FHWorld17: Changing Fire Dept. Culture Isn't Always Easy
SAN DIEGO—When a line-of-duty death (LODD) hit a southern Illinois fire department, one fire officer said it felt like someone had taken the tablecloth on their place setting and yanked it out leaving a jumbled array of dishes and utensils that barely resembled how it looked before.
Brian Brauer, associate director of the University of Illinois Fire Service Institute (IFSI), presented a case study of that fire department, which he deliberately did not name, at a Firehouse World session. Brauer did the study for an academic dissertation and is sharing it with other firefighters so they may benefit from the lessons learned.
The firefighter, after being ordered away from the building, was killed by a collapse after trying to retrieve a ladder leaning against the compromised masonry commercial building. Brauer said he wanted to examine a fire department that had experienced a tragedy and see how that event changed the culture of the department. The title of the class was: “Changing Fire Department Organizational Culture: A Case Study.”
During his presentation, Brauer said while it is possible to change the culture of a fire department, it is next to impossible to change people’s core values.
“If you have a firefighter who isn’t willing to give his life for another, there is no way you can change that,” Brauer said, noting that departments might need to rethink whether that person should be serving on the department.
When trying to build a cultural change within a department, Brauer said leaders need to guard against rewarding behavior that doesn’t meet expectations of the department’s standard operational guidelines (SOGs). Fire department often reward firefighters who run into burning buildings without their PPE to save a life, but Brauer warned that fire departments have to be careful with that kind of reward system.
“Do we give half a medal for doing things the wrong way?” he asked, rhetorically.
Following SOGs and routines are good for firefighters, Brauer said. A routine takes away decision-making and reduces decision fatigue, he explained.
“Part of our human programming is we get tired of making decisions,” Brauer said, adding that the default to decision-making is status quo. And that default is not always good, he said, because firefighting is inherently risky and firefighters need to be ready for that ever changing environment.
“In other occupations, they are able to manage and control 100 percent of the risk,” he said. In firefighting, he added, it’s difficult to control any of the risk.
In his case study of the department, Bauer looked for all these elements of the firefighting culture. During the interviewing of department members, the reading of reports and news accounts, he determined the department made 28 significant changes in the way it operates.
Those changes can be attributed primarily to changes in leadership, Brauer said.
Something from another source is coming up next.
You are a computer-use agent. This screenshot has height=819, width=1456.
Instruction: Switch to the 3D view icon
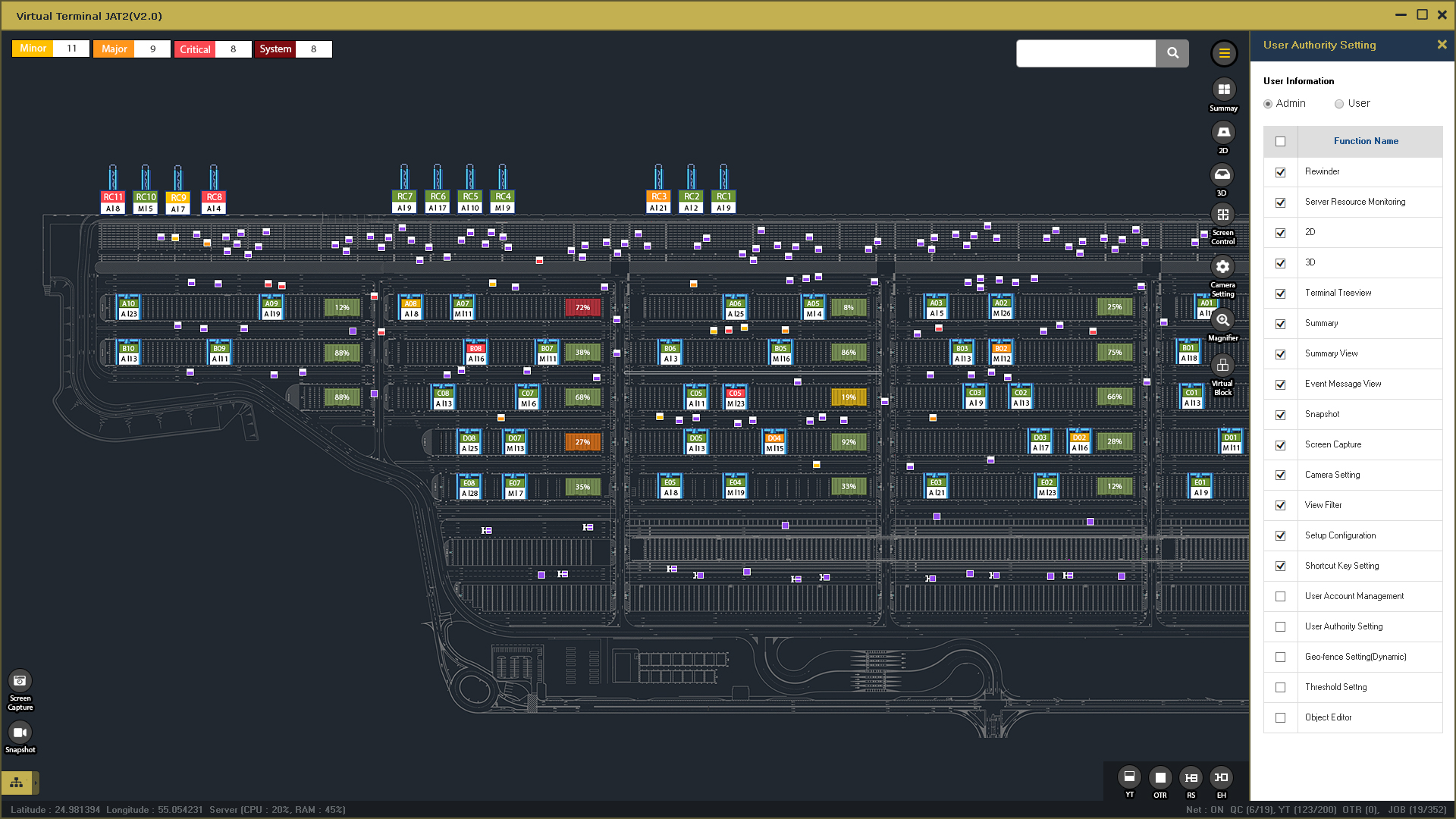click(1222, 175)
Prior to the LODD, the department’s officers were selected by attrition; the ones who lasted longest became the officers, without much regard for the qualifications of the individual.
With the change in leadership, the department was able to focus on things like training, which gave the department a big boost in its Insurance Service Office (ISO) rating, moving it from a Class 7 to a “solid Class 4” department, Brauer said.
There are three primary areas for ISO: water supply, dispatch and communications and training, and they focused on training to improve the rating, he said.
“These changes didn’t happen overnight,” Brauer said. “In fact, change was already in place before the LODD.”
He said many of the department members knew change was needed, but they didn’t know how to do it. In many ways, Brauer said, the LODD became the catalyst for the much-needed changes within the department.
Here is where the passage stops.